Nuclear Furniture | |
Type: | studio |
Artist: | Jefferson Starship |
Cover: | Nuclear Furniture.jpg |
Released: | June 1984 |
Recorded: | 1984 at the Automatt, San Francisco |
Genre: | Hard rock, AOR |
Length: | 42:46 |
Label: | Grunt |
Producer: | Ron Nevison |
Prev Title: | Winds of Change |
Prev Year: | 1982 |
Next Title: | Deep Space / Virgin Sky |
Next Year: | 1995 |
Nuclear Furniture is the eighth album by American rock band Jefferson Starship, released in June 1984 through Grunt Records.[1] It was the final album by the band before the departure of leader Paul Kantner and the eventual transition of the remaining members of the group to become Starship.
Produced by Ron Nevison, the album was arranged with the help of Austrian producer Peter Wolf (unrelated to the J. Geils Band singer of the same name), who had previously worked with Grace Slick on her solo album Software. Wolf also contributed keyboard and synthesizer work to the album, although not an official part of the band. Wolf and his wife Ina also wrote the single "No Way Out", the first of many songs penned by the duo that took the future Starship in a more commercial direction.
As the album was being recorded, Paul Kantner became frustrated with the album's direction. Before the sessions came to a close, he stole the master tapes, put them in his car, and drove around San Francisco for a few days, and would not return them until the band mixed the album in a way more to his liking.[2] Shortly after the album's release, Kantner left the band, and he only appears in the first promotional video produced, "No Way Out". After the departure of Kantner, the band lost the "Jefferson" moniker and became Starship; there would not be another studio album released under the Jefferson Starship name until after Kantner reformed the band in 1992.

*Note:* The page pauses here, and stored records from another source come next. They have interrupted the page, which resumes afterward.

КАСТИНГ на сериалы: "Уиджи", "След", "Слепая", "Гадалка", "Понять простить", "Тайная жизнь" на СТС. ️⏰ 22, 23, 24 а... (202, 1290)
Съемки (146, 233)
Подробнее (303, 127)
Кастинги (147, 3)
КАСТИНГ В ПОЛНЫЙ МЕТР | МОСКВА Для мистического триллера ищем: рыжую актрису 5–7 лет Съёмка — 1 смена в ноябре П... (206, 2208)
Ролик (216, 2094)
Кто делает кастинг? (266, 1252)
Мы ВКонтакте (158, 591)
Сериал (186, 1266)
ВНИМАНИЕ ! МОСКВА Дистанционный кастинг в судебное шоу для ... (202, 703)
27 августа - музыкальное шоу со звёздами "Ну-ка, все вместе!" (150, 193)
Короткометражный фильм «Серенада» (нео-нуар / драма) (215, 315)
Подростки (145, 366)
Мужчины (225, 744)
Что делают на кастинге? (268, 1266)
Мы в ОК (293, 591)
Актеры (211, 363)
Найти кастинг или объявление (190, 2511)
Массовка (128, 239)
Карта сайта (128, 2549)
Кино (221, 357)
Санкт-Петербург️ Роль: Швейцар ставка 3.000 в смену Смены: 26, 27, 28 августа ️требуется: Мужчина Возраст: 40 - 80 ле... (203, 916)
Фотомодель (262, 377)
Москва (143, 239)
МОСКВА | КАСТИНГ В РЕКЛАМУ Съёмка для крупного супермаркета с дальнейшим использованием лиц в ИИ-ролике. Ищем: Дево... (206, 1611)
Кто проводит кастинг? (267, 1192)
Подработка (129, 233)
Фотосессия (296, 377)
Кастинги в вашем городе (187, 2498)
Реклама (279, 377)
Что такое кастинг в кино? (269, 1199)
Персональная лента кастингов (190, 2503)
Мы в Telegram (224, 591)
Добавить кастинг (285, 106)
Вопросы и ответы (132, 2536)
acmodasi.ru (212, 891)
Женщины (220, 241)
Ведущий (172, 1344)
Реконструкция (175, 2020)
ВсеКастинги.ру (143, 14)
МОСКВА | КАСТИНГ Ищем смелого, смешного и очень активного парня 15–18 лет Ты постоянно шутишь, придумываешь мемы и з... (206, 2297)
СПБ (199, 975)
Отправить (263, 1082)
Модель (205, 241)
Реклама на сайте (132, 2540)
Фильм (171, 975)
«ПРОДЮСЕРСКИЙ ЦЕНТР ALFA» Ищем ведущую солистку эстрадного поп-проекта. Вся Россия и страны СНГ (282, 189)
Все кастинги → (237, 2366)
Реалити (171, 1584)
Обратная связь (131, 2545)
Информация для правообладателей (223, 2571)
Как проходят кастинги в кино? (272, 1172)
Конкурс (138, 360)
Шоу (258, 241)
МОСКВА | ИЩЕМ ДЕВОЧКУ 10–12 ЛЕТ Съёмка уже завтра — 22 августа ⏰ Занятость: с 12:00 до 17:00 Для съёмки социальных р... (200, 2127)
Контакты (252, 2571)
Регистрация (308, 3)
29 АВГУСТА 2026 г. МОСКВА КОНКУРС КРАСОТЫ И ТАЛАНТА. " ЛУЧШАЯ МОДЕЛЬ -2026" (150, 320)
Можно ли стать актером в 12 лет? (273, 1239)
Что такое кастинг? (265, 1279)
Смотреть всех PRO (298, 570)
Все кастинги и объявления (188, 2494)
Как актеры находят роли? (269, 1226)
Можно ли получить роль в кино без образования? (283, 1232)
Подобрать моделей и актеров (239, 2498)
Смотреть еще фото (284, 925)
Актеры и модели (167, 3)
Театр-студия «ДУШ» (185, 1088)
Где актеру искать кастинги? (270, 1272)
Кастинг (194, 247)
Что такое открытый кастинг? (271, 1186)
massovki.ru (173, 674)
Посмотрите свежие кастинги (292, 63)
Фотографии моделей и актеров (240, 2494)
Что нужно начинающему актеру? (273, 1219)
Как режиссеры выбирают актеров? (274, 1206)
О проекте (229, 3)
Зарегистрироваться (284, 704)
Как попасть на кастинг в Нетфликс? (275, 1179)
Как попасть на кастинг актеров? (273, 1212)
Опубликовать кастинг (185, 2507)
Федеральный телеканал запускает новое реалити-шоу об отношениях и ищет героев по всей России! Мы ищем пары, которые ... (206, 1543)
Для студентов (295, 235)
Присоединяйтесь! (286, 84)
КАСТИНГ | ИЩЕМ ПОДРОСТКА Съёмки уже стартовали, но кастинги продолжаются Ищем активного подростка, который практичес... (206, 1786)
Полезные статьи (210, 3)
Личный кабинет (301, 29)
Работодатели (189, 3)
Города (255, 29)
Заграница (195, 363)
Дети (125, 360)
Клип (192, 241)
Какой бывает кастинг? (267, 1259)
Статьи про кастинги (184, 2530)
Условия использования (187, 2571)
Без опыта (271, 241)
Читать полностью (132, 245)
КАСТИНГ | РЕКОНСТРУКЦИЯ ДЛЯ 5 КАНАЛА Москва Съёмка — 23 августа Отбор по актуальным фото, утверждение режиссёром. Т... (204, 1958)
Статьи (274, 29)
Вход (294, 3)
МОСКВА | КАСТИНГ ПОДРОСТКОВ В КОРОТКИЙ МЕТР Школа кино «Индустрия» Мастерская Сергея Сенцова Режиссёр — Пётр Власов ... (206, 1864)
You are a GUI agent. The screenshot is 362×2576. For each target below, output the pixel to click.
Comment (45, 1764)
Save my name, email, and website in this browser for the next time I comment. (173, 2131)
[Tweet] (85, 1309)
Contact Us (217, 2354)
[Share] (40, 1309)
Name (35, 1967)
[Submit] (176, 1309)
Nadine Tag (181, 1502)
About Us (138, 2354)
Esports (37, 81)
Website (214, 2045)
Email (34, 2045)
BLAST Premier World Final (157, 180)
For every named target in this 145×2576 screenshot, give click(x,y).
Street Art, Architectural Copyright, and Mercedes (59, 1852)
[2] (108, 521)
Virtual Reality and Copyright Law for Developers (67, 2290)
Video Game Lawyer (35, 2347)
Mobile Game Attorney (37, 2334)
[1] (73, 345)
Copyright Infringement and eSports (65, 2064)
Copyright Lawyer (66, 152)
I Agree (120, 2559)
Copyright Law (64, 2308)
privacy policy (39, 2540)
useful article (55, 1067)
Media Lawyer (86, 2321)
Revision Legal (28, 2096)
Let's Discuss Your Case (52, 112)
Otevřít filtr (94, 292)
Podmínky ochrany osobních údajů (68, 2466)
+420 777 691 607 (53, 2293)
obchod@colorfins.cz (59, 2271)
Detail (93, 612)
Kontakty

Nuclear Furniture was released in 1984 and spawned the Top 40 single "No Way Out", which was also the first single by any incarnation of the band to hit No. 1 on the Mainstream Rock Tracks chart. The album itself reached No. 28.
Joseph McCombs of AllMusic rated the album 2 out of 5 stars and described it as a "competent but rather forgettable collection of radio-friendly dual guitar/keyboard period pop tunes." McCombs said that the juxtaposition between Kantner's politically-oriented songs and Thomas's more commercially-oriented songs "makes for an intriguing if uneven album."